Boston was also home to many alternative medical practitioners who sought to cure patients without poisonous drugs and strong interventions. They advertised their cures in local newspapers and directories. Two of those were Elizabeth Mott and her husband Richard Dixon Mott, who immigrated from England in 1832 and opened a joint practice in Boston, with Mrs. Mott treating women and children and her husband seeing male patients. In her early advertisements, Mrs. Mott emphasized her “Vegetable Remedies.”

In June 1833 Harriot Hunt consulted Elizabeth and Richard Mott, both so-called physicians of somewhat questionable reputation, on behalf of her sister Sarah. Harriet recalled the prejudice they suffered ’employing a quack’ but also reported how tired she was of consulting orthodox doctors and “how useless it would be to die because of medical etiquette.”

The Motts soon diagnosed Sarah with consumption (tuberculosis) and eventually cured her after a severe three-year illness. In her 1856 memoirs, Glances and Glimpses, Harriot Hunt recalled that this experience, her “first thought of woman as a physician,” inspired her to study medicine. As the Motts’ reputation quickly spread Elizabeth began to market herself as a “Female Physician.”

In 1834, Elizabeth Mott published The Ladies’ Medical Oracle, or Mrs. Mott’s Advice to Young Females, Wives and Mothers. The book explained “her system of European vegetable medicine for the cure of diseases,” and advertised dozens of preparations, ointments, syrups and powders designed to cure everything from asthma to teething to tumors. Mrs.
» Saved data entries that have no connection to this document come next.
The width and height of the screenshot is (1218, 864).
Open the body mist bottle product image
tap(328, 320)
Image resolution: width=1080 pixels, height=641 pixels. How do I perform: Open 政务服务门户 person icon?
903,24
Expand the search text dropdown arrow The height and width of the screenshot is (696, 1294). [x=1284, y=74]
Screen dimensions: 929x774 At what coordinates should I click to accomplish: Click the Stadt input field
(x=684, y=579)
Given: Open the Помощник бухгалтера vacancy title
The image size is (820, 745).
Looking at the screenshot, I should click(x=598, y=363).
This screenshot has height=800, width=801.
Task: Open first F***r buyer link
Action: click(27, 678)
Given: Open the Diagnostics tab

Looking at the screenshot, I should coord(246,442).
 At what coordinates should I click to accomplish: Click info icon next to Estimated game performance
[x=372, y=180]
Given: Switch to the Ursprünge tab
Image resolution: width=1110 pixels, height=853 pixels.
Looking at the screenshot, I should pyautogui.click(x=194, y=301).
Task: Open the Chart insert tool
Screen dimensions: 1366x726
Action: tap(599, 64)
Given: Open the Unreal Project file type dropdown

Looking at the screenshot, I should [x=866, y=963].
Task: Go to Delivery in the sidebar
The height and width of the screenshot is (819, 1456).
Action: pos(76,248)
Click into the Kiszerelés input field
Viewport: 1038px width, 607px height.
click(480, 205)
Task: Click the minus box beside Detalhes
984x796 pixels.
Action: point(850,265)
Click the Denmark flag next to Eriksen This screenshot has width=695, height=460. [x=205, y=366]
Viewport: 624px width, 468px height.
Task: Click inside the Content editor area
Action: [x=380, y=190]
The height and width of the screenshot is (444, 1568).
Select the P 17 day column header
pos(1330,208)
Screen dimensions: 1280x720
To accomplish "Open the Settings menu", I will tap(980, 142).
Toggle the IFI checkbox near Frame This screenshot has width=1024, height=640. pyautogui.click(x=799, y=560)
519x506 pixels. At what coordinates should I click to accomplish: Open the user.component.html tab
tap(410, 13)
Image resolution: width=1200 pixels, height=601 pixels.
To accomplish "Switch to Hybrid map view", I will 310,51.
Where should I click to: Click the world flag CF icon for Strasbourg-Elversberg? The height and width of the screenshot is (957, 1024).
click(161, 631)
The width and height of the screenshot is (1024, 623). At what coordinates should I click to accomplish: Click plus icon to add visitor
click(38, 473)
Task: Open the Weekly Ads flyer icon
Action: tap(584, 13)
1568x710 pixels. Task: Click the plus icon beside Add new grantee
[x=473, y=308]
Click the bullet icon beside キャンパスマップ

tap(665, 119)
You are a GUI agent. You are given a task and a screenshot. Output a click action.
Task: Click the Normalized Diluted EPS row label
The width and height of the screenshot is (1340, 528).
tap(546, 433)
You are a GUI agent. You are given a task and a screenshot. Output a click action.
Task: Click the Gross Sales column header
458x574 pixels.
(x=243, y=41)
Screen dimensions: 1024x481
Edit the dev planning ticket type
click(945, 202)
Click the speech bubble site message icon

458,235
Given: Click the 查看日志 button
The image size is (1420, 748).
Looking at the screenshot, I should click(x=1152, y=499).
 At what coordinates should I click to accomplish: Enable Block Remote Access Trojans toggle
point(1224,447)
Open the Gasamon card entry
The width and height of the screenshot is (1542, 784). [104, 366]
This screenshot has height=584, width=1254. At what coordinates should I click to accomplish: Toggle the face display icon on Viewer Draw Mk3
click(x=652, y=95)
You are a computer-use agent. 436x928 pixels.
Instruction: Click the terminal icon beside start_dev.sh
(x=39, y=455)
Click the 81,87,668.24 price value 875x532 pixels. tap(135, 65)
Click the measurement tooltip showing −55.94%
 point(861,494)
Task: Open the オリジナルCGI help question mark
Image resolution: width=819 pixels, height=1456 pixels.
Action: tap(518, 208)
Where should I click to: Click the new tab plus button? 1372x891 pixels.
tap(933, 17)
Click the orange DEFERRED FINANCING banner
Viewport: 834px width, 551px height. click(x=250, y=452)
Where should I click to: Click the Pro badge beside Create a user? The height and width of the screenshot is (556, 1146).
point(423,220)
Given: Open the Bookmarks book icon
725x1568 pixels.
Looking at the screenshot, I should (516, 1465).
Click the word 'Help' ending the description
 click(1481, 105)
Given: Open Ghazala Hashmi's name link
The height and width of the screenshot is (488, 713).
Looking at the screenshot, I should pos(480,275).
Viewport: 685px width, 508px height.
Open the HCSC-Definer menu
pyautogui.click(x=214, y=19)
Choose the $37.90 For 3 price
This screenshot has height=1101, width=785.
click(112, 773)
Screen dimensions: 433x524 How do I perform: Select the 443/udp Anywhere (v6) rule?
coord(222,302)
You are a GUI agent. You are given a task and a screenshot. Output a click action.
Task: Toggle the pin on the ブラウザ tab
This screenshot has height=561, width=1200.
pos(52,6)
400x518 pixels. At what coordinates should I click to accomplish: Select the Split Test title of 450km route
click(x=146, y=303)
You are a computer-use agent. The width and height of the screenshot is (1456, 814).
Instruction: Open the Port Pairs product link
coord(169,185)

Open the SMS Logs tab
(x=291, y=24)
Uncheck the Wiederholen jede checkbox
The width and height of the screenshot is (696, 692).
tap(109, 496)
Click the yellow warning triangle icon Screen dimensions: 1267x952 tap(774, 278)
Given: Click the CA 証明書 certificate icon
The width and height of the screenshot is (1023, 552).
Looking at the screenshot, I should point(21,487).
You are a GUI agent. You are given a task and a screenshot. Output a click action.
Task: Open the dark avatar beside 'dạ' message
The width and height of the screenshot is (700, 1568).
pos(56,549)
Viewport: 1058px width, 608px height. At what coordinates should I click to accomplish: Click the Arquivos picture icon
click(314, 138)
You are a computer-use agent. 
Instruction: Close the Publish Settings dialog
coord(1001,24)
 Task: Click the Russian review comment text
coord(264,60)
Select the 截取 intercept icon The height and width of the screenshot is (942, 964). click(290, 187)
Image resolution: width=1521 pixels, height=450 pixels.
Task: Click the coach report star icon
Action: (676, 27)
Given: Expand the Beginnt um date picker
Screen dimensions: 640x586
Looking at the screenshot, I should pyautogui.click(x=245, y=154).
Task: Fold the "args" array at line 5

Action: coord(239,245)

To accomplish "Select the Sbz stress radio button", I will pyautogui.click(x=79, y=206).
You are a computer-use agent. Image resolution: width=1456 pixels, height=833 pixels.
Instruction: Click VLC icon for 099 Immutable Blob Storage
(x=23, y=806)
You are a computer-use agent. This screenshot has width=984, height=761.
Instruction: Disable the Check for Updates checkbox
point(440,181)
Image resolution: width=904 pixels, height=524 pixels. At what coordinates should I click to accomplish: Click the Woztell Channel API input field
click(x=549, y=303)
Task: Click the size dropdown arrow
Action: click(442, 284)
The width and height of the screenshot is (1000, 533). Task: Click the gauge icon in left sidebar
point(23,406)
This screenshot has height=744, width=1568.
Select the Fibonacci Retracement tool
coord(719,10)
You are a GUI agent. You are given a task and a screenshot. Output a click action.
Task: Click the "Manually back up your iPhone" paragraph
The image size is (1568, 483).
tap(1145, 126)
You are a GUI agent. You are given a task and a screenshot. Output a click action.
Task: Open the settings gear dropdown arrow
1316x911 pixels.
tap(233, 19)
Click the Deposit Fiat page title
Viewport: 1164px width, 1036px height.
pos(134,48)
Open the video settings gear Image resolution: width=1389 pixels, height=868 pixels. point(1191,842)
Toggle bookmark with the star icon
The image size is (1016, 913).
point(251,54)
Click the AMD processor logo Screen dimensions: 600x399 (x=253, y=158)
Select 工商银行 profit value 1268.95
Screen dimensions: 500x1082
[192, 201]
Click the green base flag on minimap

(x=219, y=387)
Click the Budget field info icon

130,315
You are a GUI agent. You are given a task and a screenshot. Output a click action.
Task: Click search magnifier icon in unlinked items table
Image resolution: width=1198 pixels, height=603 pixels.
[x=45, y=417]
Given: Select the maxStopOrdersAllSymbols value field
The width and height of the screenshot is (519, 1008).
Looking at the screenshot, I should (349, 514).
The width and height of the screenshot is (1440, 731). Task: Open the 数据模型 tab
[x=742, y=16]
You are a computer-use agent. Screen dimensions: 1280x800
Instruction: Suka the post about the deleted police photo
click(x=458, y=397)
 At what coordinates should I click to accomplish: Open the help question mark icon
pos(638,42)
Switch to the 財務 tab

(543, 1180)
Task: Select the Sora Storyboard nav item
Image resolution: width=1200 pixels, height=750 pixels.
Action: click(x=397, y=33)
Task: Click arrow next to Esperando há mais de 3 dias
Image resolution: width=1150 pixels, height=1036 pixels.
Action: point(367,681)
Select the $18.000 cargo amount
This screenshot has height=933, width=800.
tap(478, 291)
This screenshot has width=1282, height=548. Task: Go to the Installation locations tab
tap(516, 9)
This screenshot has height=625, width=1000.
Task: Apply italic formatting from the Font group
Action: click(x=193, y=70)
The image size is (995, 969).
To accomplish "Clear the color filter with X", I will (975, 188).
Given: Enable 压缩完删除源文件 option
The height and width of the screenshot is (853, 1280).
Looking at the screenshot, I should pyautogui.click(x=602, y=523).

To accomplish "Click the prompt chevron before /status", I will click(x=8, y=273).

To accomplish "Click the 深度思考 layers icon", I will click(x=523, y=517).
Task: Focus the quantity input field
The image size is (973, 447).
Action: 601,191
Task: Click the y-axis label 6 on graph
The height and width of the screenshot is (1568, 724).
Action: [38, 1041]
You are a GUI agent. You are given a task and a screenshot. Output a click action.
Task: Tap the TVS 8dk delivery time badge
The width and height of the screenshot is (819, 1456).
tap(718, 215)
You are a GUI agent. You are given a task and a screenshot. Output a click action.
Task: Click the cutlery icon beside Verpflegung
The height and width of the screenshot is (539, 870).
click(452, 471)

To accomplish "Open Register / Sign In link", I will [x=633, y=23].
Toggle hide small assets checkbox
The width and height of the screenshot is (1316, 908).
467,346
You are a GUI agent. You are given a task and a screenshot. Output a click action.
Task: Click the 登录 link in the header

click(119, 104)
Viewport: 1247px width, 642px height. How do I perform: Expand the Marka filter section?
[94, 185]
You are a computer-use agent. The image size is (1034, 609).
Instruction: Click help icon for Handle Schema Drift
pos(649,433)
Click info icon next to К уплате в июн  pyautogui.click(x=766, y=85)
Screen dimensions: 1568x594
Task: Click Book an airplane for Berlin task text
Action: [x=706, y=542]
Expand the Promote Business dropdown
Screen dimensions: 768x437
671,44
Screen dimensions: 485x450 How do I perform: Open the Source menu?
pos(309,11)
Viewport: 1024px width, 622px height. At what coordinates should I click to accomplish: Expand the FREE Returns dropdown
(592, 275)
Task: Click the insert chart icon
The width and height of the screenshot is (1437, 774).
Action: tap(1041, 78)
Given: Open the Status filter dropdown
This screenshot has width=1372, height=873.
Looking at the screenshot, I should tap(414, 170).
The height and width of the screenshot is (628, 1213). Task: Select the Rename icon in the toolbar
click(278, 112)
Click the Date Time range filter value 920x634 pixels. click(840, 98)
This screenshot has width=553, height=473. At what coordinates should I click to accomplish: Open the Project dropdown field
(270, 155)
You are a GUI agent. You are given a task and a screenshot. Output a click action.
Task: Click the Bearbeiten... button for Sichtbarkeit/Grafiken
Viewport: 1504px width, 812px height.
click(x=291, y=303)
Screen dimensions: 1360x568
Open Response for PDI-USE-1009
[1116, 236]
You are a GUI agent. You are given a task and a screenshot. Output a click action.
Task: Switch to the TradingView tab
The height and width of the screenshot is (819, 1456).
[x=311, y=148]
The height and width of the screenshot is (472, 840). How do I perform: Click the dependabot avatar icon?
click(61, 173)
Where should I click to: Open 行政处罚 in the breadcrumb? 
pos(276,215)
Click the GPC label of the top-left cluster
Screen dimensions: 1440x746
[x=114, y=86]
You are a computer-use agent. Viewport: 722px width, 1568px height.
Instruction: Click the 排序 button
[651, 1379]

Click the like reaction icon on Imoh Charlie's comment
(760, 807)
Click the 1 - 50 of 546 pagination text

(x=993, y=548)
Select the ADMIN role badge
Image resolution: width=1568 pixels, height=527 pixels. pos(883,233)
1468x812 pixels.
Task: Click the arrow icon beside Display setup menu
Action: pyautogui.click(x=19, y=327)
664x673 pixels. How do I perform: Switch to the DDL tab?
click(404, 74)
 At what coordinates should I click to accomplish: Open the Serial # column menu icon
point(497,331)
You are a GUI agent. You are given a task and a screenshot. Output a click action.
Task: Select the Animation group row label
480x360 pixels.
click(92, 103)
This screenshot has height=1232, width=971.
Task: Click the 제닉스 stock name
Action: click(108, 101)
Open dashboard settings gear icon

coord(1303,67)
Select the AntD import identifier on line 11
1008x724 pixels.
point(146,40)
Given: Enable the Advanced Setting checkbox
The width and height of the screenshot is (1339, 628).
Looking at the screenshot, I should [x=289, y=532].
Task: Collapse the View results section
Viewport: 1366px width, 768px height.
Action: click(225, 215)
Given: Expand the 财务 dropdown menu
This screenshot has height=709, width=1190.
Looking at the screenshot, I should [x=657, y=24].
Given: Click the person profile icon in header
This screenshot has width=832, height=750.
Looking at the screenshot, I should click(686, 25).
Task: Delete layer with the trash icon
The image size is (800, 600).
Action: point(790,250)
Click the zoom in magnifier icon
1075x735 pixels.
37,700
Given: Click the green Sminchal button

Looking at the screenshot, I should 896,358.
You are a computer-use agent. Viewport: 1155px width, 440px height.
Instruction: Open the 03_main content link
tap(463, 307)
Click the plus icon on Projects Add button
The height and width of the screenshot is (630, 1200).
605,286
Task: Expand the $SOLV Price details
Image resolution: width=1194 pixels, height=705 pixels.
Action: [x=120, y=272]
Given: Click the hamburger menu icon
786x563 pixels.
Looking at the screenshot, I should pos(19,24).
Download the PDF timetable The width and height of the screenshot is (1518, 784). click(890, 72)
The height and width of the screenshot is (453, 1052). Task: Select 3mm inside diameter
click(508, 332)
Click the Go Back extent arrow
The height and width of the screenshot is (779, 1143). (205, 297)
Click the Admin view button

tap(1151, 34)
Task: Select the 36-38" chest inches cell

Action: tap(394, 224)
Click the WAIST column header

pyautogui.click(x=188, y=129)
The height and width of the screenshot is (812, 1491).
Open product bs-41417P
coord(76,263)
Mott marketed both her book and her medicines from her consulting room in Historic New England’s Otis House.

For most of her career, Mott limited her practice to women and children, arguing that “ladies ought to have their own sex attend to them” because they could talk more openly with female doctors without violating standards of morality and modesty. Describing herself as a “female professor of medical knowledge,” she hoped to simplify medicine so that every patient could become “her own physician.”

Her system of medicine, based on “one hundred preparations principally of herbs, roots, flowers, vegetable and essential oils, gums, balsams and simples, each of which I will take with my patients, and may be given with safety to the nursing babe, or the most aged,” placed her firmly in the world of alternative medicine, or as it was disparagingly labeled, ‘quackery.’

Hunt’s experience in caring for her sister led her to seek a medical career. At the time, however, there were no colleges or medical schools for women. In 1833 Hunt and her sister both entered the home of Richard and Elizabeth Mott to study medicine privately. Harriot, Sarah and their mother all moved into the third floor of the Otis House.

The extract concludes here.